I am sure there is something much deeper, something lasting and significant. Those who dwell…among the beauties and mysteries of the earth are never alone or weary of life. Whatever the vexation or concerns of their personal lives, their thoughts can find paths that lead to inner contentment and to renewed excitement in living. Those who contemplate the beauty of the earth find reserves of strength that will endure as long as life lasts. There is symbolic as well as actual beauty in the migration of the birds, the ebb and flow of the tides, the folded bud ready for the spring. There is something infinitely healing in the repeated refrains of nature — the assurance that dawn comes after night, and spring after the winter.

But how to revive our sense of wonder? This revival is not an all or nothing proposition; we can make incremental movements along the alienation-to-reconnection continuum that can make a big difference in our lives. One pathway toward revival, based on my own personal experience and scholarly research, is the practice of solitary retreat in a wilderness or semi-wilderness setting.

Practicing silence, solitude, and simplicity for days or weeks on end can change a person. Or, better put, it can help a person revive fundamental aspects of her humanity long lost to consciousness over the course of becoming an adult. One of the aspects that can be revived is the sense of wonder in the face of the natural world.

At a certain point during their retreats, after the chattering of their minds quieted down, the women I studied experienced a marked opening in their perception and a greater ability to be present to the world around them and experience it as more fully alive and participative – as a community of subjects in their own right, rather than a collection of objects. The world appeared in a richer and increasingly enchanted light.

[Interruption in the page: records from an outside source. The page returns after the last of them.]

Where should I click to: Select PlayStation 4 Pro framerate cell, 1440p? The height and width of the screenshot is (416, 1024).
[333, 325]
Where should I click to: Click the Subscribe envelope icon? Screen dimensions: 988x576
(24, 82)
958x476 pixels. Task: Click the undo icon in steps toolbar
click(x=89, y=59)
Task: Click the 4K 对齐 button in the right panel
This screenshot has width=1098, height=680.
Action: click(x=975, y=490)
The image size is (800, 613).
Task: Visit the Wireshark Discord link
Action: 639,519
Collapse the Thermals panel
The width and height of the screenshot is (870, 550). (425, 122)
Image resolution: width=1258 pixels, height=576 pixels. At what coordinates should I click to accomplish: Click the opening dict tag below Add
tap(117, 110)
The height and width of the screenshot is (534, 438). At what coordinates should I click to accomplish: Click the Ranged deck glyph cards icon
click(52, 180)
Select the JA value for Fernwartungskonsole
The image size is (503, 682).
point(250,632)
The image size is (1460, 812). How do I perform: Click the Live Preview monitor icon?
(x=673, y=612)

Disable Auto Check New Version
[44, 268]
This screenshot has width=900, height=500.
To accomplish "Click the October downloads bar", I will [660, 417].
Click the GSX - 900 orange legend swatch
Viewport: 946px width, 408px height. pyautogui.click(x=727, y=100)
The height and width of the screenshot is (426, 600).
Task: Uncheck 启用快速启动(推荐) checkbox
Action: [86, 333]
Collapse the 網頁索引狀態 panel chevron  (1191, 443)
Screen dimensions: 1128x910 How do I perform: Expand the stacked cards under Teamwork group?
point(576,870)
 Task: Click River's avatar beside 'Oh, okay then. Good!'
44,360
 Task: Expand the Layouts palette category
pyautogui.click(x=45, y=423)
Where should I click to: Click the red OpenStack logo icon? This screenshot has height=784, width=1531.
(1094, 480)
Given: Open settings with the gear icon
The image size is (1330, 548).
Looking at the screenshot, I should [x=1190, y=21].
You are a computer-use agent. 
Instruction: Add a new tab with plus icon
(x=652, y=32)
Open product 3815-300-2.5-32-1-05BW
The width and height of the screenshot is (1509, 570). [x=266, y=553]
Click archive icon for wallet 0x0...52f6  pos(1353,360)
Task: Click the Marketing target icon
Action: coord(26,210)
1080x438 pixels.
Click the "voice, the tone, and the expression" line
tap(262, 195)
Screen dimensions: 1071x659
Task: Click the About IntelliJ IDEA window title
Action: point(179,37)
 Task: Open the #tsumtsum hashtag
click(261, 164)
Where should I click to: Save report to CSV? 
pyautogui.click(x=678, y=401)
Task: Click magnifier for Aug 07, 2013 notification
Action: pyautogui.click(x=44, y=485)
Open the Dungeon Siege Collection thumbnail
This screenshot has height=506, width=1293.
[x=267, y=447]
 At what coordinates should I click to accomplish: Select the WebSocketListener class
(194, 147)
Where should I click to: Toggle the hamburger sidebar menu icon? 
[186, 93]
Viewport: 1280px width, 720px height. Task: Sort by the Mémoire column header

Amritanshu Sikdar/Unsplash
Source: Amritanshu Sikdar/Unsplash

The women found themselves standing in awe, open-eyed and open-eared as they took in the larger conversation all around them – the sound of snow melting, the deep blue of twilight, the dance of gathering storm clouds, the crying of foxes at night, the reflections in raindrops on fallen leaves. In attending to the world in this more profound and sustained way, the women felt increasingly more alive, more at home in the natural world, and more comfortable in their own skin.

The sense of wonder is the ability to be present to the world and touched by that world. It’s about feeling awe in the face of the Other. Sometimes we have to step aside from the human matrix, to pierce the bubble that encapsulates us, to reacquaint ourselves with all the Others and to be reminded of the larger tapestry into which we are woven. A solitary retreat can present us with an opportunity to do just that.